I was thinking about childhoods. I have been involved in four of them intimately, my own and our three kids. All four were centered in this place. The farm of my youth and my kids’ youth is different. The dairy cows, stacks of hay, and piles of ear corn are gone. But the grove, the rock pile, the creek at the edge of the field remain. It’s the same house, with some nipping and tucking done in the generation between.
So much of what we become as grownups spins from the years we are children. We don’t completely understand that process. I remember as a father of a baby not really getting the reason for all the goofy face-making and baby banter back and forth. Instinct compelled me to do those things. Psychologists might be able to explain why it mattered, but we know babies need engagement with those around them to develop healthily.
Our earliest years we don’t remember at all. Then come years when we have flashes of memories, snap shots. Till we’re older and can remember situations and conversations. It’s clear that even in those early years, babies and toddlers benefit tremendously from being in a loving environment. To be in the care of kind and unselfish adults who sacrifice their time and needs is a great gift.
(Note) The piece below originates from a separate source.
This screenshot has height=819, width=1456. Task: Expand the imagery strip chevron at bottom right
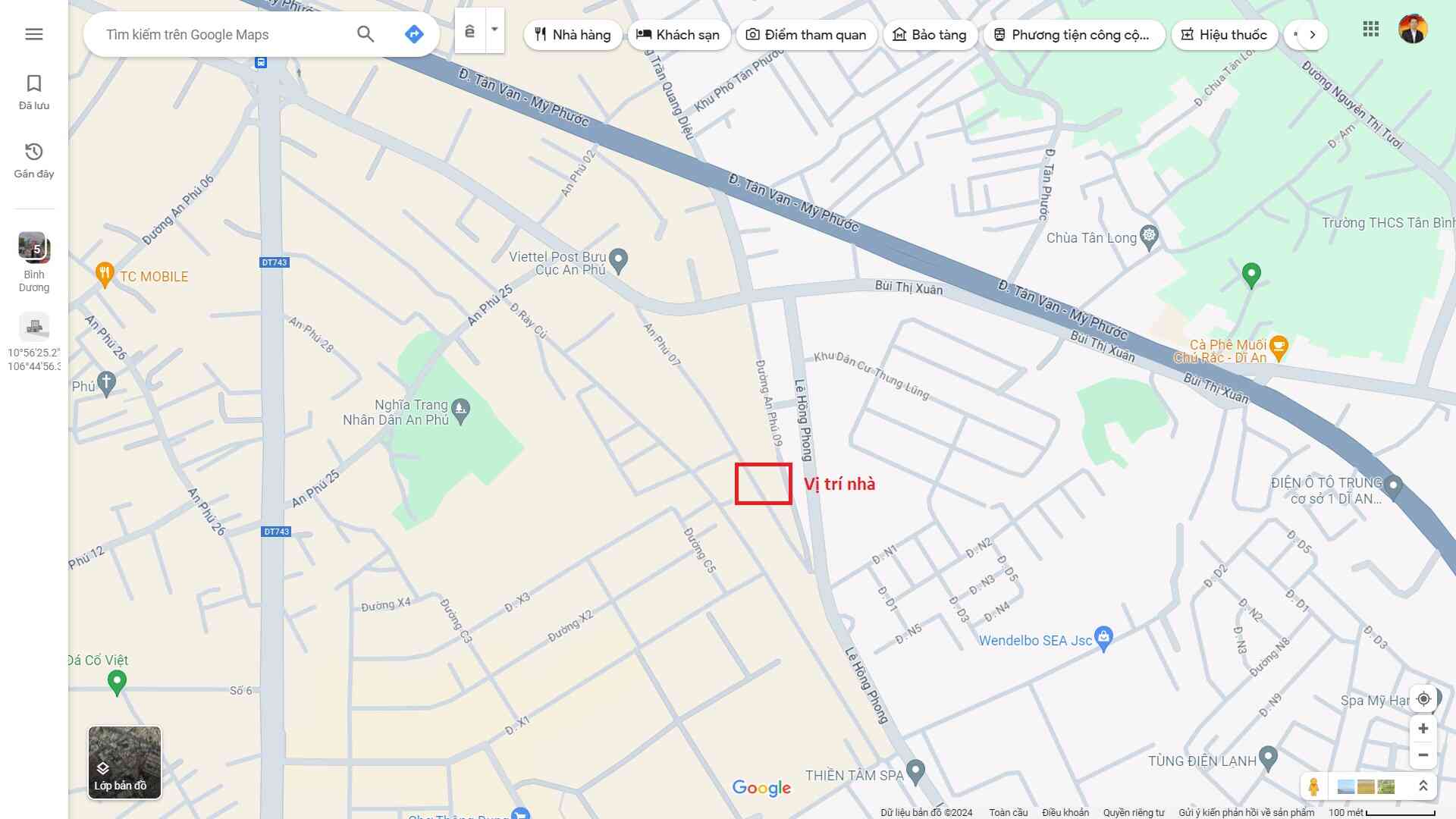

It’s interesting that I can remember vividly a few times when someone was mean to me. Sadly, there are kids that have lots of those. Growing up in a hurtful or neglectful environment is something people never grow out of. They might find ways to succeed despite that, but the scars never heal over. The worst childhoods can leave one with symptoms not unlike PTS.
We know that children are resilient, and some stress helps us grow. It’s like the tree that is made stronger by having to buffet winds. But life will find ways to stress us enough without coming from an unloving home. I was blessed with a childhood that was safe and warm.
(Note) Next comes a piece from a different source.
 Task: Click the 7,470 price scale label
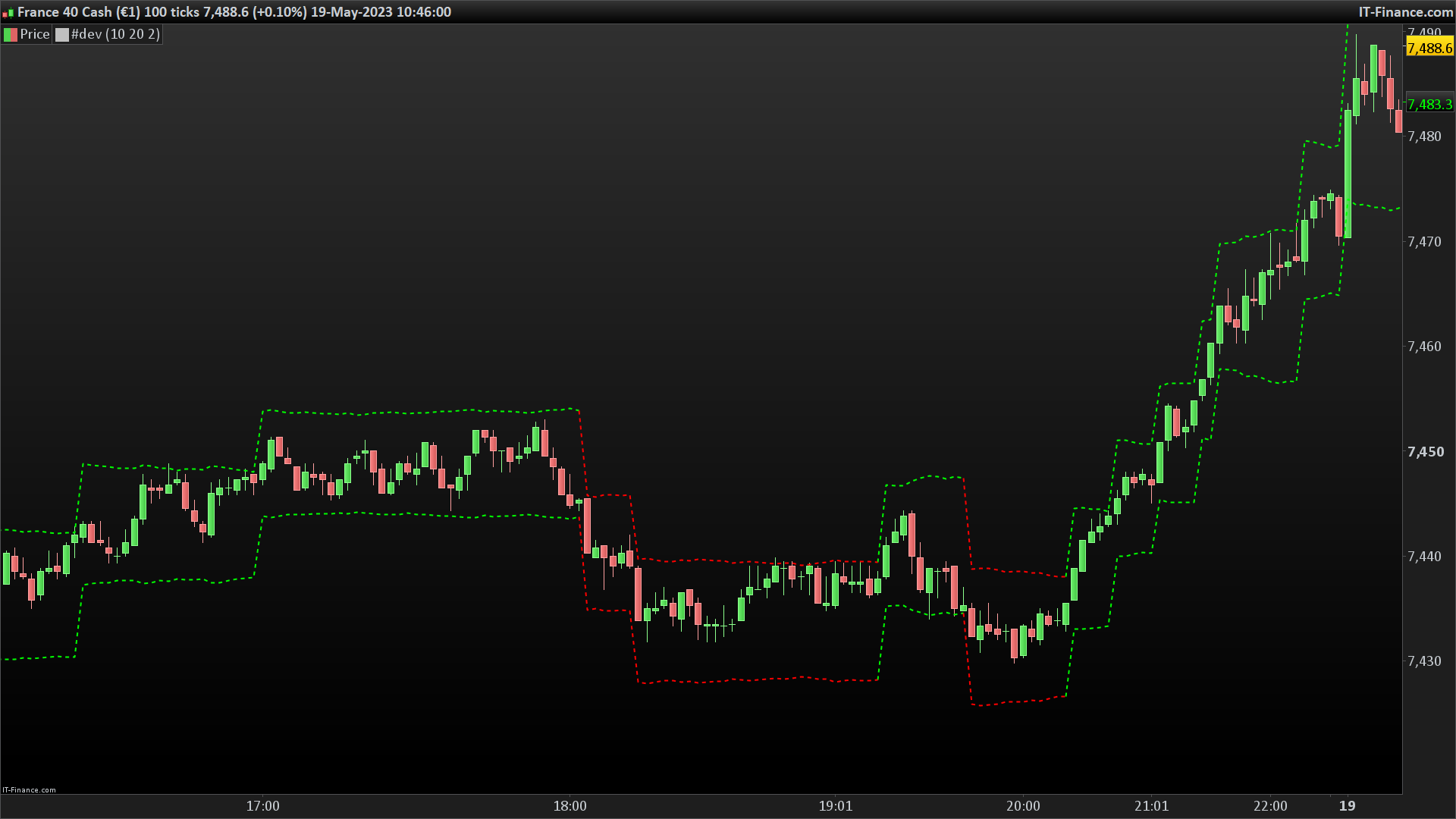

Many hours were spent in the chicken barn that is soon to be a memory. My parents built it in 1960. With an addition in 1965, it held 10,000 laying hens. It was a unique style barn that was only built for a few years. It had ten large pens, five to a side with feed and water and egg gathering chains running the length of the building.
There was a center “dusting” area where the hens could go each afternoon to scratch around in wood shavings. It seemed a way that they could express their “chickenness.” Soon after, cage operations were developed. Within years, farms had hundreds of thousands of chickens. I think our barn would be considered humane now.
A lot of memories of my father came from time spent milking cows in the dairy barn and of my mother gathering eggs in the chicken house. Two chains with plastic cups brought the eggs to a gathering room where we would set the egg in flats of thirty which would go in cases of twelve flats. Both milking chores and gathering eggs leant themselves to meandering conversation where some of the best if unintentional parenting was done.
The dairy barn burned down on a winter night in 1984. My father was living then. I remember walking around the burnt edifice with him a couple days later. Briefly he came to tears, one of the few times I ever saw that.
The chicken house will go down soon. I wish there were pictures of the activities that went on there. Pictures of any sort were rarer when I was young. The only pictures are in my head. There, they are vivid.
— Randy Krzmarzick farms on the home place west of Sleepy Eye, where he lives with his wife, Pam.